Although statistically significant racial and ethnic differences in psychiatric symptoms were found in the usual care condition, caution should be taken when attributing clinical significance to differences in PANSS scores throughout treatment. First, the generalizability of our findings among participants categorized as other should be considered when interpreting the differences on the positive symptoms subscale because of the small sample (N=19). Second, among non-Hispanic blacks in NAVIGATE, total PANSS scores improved by roughly 20% during treatment (adjusting for baseline scores, duration of untreated psychosis, and insurance type), which does not meet the clinically significant cutoff of 50% improvement (
43). However, previous research has found that NAVIGATE led to clinically meaningful findings overall (
20). Findings in this secondary data analysis indicated low rates (<50%) of service use in the usual care condition, and low rates of use of family psychoeducation in the NAVIAGTE condition. Although several findings were significant, it is also unclear whether the lower rates of service use over time in the usual care condition was a result of the services not being available or not being offered to participants or whether participants simply did not engage in services that were available.
For the entire sample, the attrition rate over the 24-month treatment period was approximately 50%, leading to a substantial amount of missing data.

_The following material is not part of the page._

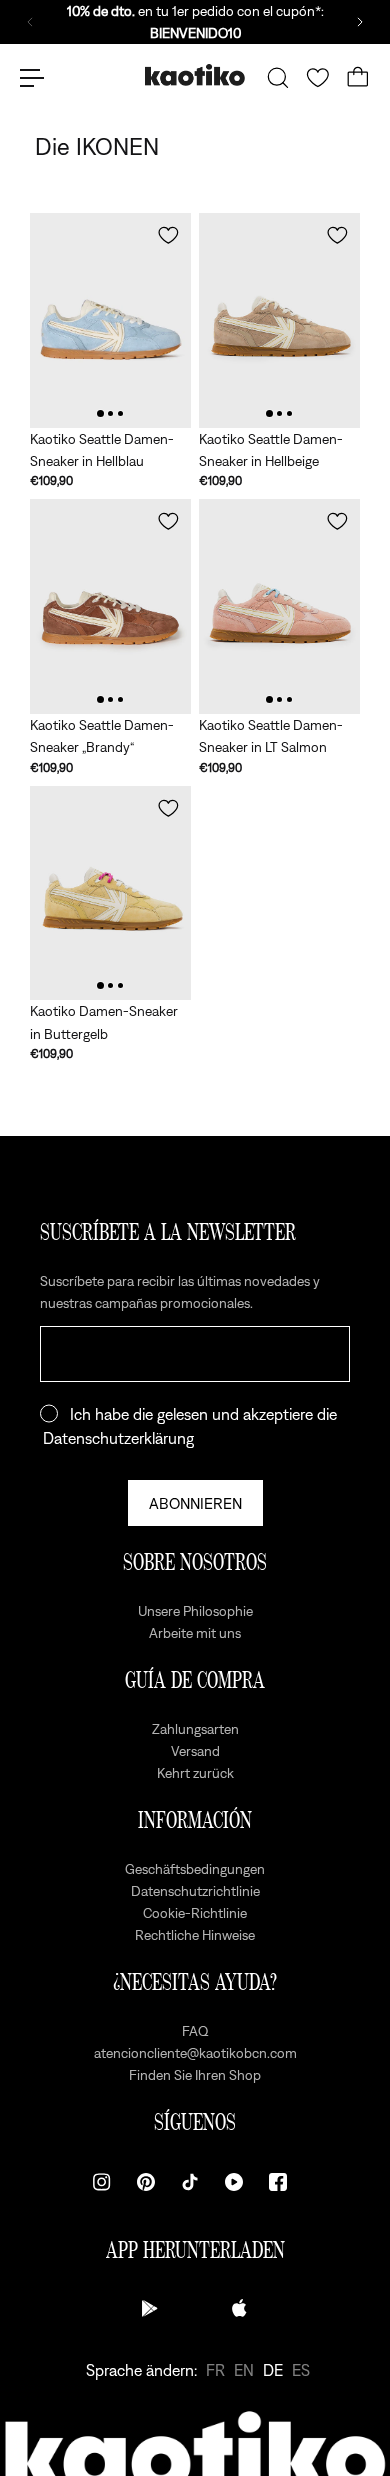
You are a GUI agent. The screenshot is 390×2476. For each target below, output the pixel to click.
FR (215, 2370)
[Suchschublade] (278, 78)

However, our choice of statistical analyses (GEE) accounted for any missing data over time by using all available pairs in the GEE analyses. It is also important to note that the attrition rate for the RAISE-ETP study is consistent with previous studies conducted among similar populations with serious mental illness (major depression, bipolar disorder, and schizophrenia spectrum disorders) (
44,
45). Another limitation, which may be addressed in subsequent research, was the lack of a direct measure of income or class; insurance type was the best proxy for income and class available in the deidentified NAVIGATE data set.
Conclusions
Despite these limitations, our secondary data analyses highlight the effectiveness of NAVIGATE, compared with usual community care, as a coordinated specialty care program for improving functioning and symptoms for individuals from racial-ethnic minority groups experiencing FEP. However, the findings also highlight racial-ethnic disparities in the NAVIGATE condition in participation in family psychoeducation, resulting in lower rates of family engagement among non-Hispanic blacks and individuals from other racial and ethnic minority groups. These findings raise the possibility that standardization and consistency of care may reduce racial and ethnic disparities. Findings also suggest that among non-Hispanic blacks and individuals from other racial-ethnic minority groups, improvements are needed for culturally sensitive engagement, additional support networks, and outreach strategies targeted at families in both coordinated specialty care programs and community care settings. Identification of barriers or challenges to treatment engagement that are specific to individuals and families experiencing FEP can inform the development of culturally tailored engagement plans that will increase participation in evidence-based family psychoeducation interventions.